Begin

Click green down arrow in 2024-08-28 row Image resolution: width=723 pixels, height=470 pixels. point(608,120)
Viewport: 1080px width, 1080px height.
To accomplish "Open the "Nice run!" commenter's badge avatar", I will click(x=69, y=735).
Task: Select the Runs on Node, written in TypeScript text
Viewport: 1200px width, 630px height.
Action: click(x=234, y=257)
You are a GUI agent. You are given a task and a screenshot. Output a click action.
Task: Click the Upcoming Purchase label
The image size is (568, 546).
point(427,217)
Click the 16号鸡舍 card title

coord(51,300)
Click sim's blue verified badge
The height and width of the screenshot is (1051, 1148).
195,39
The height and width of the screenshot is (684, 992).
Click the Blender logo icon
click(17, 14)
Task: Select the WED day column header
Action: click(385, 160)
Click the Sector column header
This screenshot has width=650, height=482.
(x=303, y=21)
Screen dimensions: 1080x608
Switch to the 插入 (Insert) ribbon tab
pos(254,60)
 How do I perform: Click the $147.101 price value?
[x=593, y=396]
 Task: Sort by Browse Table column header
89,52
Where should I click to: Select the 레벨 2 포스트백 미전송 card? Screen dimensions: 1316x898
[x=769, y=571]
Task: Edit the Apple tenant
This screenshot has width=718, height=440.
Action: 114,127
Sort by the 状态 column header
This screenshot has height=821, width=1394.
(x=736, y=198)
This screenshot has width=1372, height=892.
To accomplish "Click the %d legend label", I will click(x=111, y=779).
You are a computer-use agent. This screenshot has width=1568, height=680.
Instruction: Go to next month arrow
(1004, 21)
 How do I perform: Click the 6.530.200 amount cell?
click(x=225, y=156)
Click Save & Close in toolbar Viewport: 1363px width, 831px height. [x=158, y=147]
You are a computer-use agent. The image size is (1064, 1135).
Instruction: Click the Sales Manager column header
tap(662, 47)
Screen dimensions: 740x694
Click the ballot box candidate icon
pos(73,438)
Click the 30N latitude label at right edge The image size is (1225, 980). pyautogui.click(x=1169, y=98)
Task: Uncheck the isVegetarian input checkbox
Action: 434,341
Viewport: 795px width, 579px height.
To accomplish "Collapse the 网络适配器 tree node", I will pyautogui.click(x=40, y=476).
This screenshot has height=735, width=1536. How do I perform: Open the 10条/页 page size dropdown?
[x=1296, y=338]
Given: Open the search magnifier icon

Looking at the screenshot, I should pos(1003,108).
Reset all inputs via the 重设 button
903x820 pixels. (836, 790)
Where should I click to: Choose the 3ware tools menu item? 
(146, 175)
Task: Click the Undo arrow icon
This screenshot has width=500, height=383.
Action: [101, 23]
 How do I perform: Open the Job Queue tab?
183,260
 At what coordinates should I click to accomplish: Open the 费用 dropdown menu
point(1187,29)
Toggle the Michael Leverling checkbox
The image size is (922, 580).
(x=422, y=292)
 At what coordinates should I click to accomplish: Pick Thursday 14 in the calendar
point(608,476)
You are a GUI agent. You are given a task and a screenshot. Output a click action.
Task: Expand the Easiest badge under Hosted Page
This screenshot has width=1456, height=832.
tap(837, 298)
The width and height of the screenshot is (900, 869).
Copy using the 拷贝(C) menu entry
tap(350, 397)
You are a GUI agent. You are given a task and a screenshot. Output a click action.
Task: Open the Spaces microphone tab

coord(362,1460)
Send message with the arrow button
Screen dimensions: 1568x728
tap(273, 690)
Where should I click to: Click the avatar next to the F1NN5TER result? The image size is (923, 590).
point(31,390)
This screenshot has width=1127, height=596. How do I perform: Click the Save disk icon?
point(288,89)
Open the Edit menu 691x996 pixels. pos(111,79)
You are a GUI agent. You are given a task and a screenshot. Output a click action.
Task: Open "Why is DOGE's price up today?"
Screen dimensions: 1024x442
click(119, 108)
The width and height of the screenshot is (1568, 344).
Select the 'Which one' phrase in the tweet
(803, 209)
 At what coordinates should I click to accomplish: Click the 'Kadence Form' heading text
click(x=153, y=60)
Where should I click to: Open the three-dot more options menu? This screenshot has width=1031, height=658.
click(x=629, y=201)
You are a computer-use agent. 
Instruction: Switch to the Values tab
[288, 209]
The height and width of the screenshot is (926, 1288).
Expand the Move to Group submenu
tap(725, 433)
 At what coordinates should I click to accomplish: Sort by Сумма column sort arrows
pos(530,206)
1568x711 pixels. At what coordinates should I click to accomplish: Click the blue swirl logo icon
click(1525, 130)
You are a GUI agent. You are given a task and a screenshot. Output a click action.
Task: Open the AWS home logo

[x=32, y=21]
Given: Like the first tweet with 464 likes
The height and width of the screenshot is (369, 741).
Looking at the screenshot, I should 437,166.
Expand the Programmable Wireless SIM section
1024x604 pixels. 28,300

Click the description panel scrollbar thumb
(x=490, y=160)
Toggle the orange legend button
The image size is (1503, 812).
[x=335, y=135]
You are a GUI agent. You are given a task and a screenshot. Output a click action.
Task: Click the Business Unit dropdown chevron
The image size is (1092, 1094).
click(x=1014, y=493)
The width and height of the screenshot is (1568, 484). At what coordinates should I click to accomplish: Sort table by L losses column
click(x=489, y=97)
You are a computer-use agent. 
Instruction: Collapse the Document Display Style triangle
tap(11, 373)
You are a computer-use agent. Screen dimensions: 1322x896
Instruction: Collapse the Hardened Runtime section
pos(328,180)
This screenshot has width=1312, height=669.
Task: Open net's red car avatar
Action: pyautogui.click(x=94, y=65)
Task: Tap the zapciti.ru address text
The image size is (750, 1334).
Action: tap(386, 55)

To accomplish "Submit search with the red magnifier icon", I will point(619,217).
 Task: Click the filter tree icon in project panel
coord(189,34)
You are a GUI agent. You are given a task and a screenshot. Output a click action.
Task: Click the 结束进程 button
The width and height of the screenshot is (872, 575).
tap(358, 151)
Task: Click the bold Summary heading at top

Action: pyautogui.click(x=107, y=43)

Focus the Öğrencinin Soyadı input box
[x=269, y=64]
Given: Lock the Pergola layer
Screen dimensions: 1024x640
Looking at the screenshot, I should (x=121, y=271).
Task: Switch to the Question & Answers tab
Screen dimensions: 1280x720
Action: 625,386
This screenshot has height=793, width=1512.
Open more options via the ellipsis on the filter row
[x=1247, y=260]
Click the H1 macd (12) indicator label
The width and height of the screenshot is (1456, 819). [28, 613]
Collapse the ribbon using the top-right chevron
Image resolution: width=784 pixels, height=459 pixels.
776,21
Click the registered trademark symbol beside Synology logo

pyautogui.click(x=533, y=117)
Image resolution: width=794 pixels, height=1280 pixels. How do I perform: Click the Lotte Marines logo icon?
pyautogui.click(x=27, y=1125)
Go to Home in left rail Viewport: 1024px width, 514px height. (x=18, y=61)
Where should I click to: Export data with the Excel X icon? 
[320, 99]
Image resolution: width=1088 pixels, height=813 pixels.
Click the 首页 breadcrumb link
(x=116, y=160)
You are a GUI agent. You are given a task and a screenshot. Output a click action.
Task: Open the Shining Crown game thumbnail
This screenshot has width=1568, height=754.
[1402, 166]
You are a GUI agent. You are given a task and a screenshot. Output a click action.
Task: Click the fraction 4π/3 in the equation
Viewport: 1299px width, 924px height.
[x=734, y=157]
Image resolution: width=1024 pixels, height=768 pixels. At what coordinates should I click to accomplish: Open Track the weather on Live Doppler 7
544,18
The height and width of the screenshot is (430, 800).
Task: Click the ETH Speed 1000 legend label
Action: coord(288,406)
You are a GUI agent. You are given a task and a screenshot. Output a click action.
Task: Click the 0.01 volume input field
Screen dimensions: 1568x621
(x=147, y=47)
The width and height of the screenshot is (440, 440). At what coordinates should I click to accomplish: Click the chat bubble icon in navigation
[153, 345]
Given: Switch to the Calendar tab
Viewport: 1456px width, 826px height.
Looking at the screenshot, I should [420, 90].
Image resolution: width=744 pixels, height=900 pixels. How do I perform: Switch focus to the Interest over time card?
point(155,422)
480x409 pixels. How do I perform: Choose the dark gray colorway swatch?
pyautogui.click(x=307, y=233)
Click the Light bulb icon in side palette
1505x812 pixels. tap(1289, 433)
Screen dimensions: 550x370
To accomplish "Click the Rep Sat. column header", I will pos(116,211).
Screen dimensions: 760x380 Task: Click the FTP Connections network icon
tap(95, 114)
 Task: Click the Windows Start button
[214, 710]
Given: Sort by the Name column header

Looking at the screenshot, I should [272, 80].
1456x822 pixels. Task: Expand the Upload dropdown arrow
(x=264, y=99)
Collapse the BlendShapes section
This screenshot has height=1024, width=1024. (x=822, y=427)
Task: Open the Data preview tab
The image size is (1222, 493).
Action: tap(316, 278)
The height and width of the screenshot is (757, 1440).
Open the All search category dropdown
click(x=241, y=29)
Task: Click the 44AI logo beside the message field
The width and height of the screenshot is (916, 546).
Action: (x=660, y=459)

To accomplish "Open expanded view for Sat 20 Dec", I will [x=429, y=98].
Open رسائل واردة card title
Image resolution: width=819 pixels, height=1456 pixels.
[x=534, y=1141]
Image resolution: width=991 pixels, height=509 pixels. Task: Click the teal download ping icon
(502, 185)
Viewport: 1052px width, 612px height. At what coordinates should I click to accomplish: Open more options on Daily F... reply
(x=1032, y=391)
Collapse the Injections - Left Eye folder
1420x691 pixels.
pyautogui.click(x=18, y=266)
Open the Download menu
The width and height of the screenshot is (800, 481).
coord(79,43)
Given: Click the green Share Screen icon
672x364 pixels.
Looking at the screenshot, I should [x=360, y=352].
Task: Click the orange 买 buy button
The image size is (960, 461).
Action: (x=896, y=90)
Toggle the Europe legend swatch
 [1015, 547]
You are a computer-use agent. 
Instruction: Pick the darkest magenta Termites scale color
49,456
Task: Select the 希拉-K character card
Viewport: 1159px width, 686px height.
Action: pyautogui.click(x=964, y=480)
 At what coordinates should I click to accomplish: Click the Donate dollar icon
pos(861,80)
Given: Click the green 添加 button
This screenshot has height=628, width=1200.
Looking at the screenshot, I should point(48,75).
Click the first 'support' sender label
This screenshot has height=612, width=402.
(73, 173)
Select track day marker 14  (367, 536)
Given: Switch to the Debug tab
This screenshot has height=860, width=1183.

End

> _Short problem_: Return the lines between the one containing "You are a computer-use agent. The" and the one containing "pos(73,438)", both included, copied character for character.

> _Exercise answer_:
You are a computer-use agent. The image size is (1064, 1135).
Instruction: Click the Sales Manager column header
tap(662, 47)
Screen dimensions: 740x694
Click the ballot box candidate icon
pos(73,438)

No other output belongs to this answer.